### BRIEF:
Write out everything from the line containing "You are a computer-use" down to the line containing "Where should I click to: Click", with no changes.

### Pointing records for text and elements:
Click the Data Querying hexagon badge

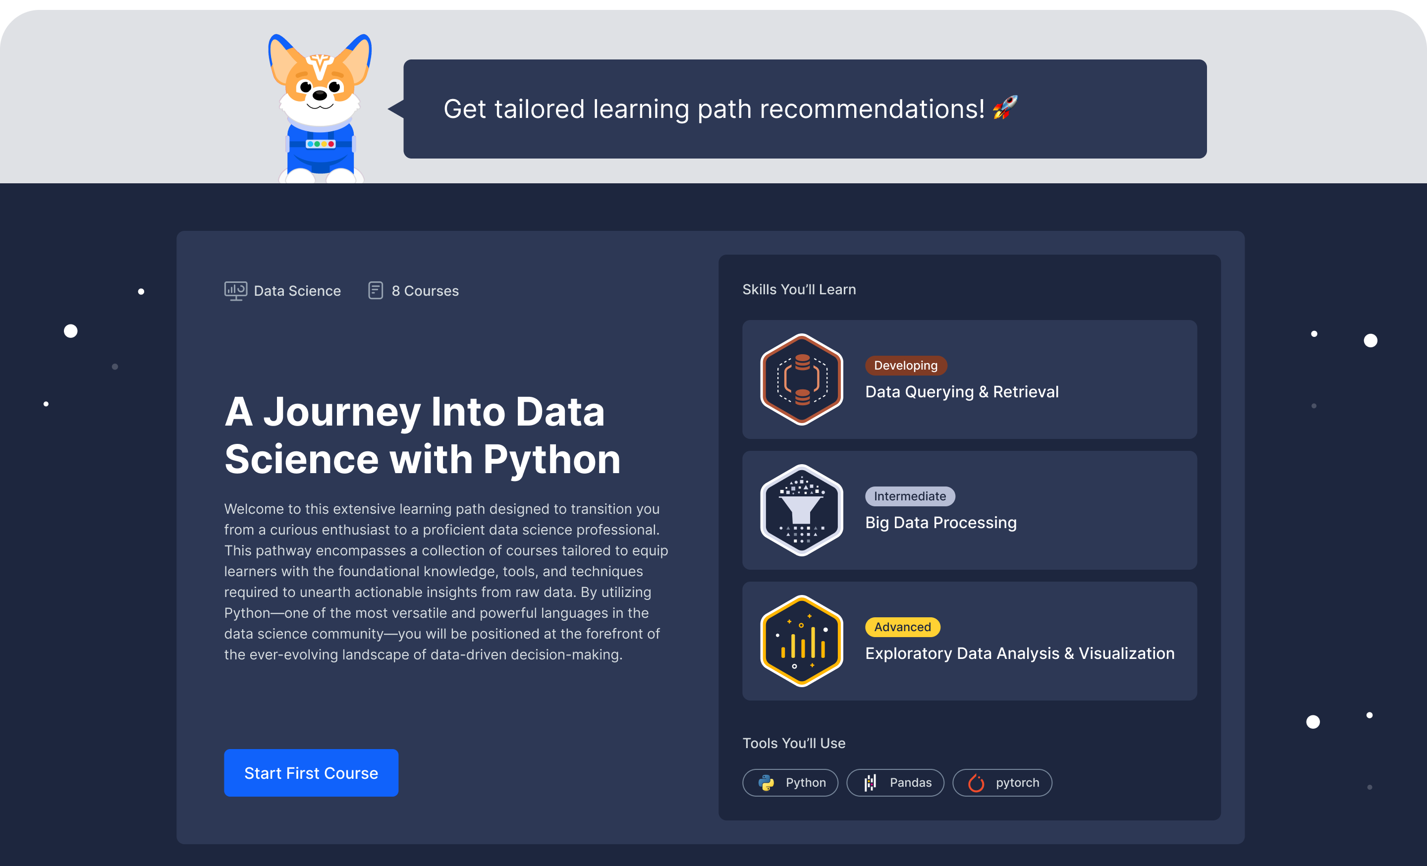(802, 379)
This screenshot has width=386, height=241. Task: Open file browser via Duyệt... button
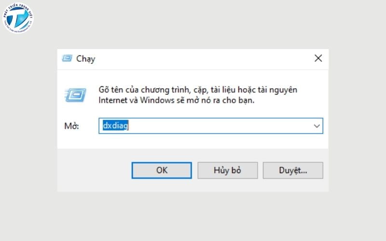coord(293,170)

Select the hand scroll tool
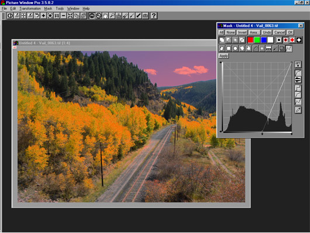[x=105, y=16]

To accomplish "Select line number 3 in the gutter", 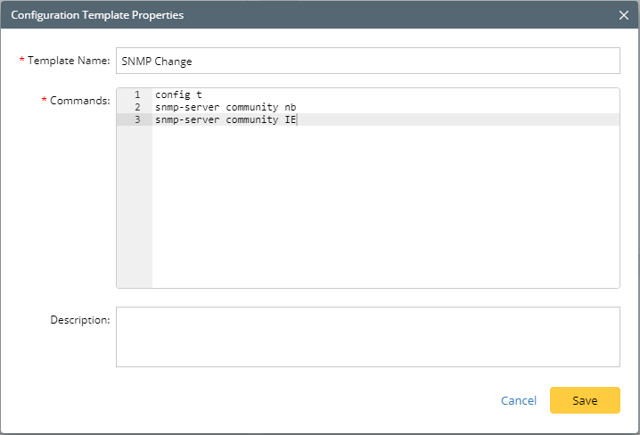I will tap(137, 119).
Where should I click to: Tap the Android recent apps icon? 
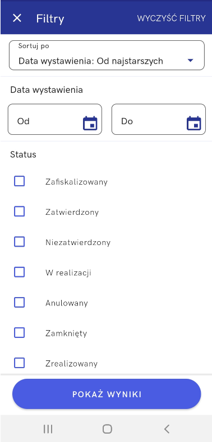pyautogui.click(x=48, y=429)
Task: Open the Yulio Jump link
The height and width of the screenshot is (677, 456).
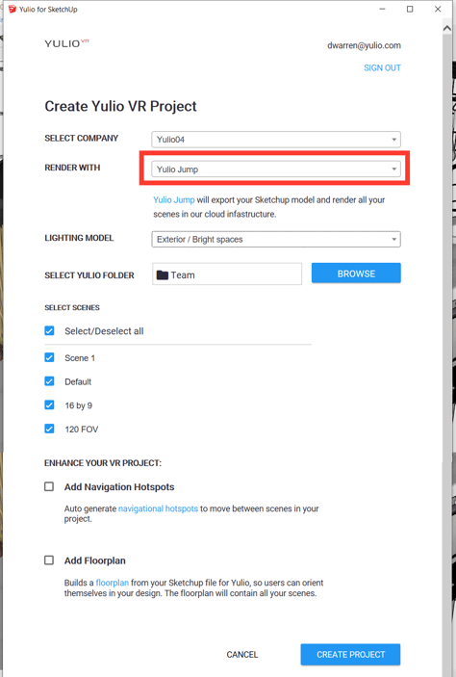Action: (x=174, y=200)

* * *

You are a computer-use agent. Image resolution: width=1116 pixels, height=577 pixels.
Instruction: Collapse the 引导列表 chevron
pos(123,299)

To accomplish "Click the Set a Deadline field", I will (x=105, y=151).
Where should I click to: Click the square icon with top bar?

### WRITTEN ANSWER:
You are a computer-use agent. Image resolution: width=1116 pixels, height=577 pixels.
Instruction: Collapse the 引导列表 chevron
pos(123,299)

To accomplish "Click the Set a Deadline field", I will (x=105, y=151).
Where should I click to: Click the square icon with top bar?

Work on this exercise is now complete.